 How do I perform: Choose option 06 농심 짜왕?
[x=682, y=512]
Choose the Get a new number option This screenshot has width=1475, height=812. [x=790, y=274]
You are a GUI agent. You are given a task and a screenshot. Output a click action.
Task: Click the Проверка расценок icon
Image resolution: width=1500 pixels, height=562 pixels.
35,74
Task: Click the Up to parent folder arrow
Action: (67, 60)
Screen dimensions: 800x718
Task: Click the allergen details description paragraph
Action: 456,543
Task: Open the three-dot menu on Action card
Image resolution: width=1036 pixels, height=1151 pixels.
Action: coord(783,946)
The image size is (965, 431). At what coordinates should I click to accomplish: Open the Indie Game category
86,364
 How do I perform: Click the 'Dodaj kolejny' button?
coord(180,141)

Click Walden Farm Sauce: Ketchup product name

====

* WORK TO DO
Can you copy out, word for word, every line from the one containing "The image size" through the last line above, both included?

* TASK OUTPUT
The image size is (965, 431). At what coordinates should I click to accomplish: Open the Indie Game category
86,364
 How do I perform: Click the 'Dodaj kolejny' button?
coord(180,141)

Click Walden Farm Sauce: Ketchup product name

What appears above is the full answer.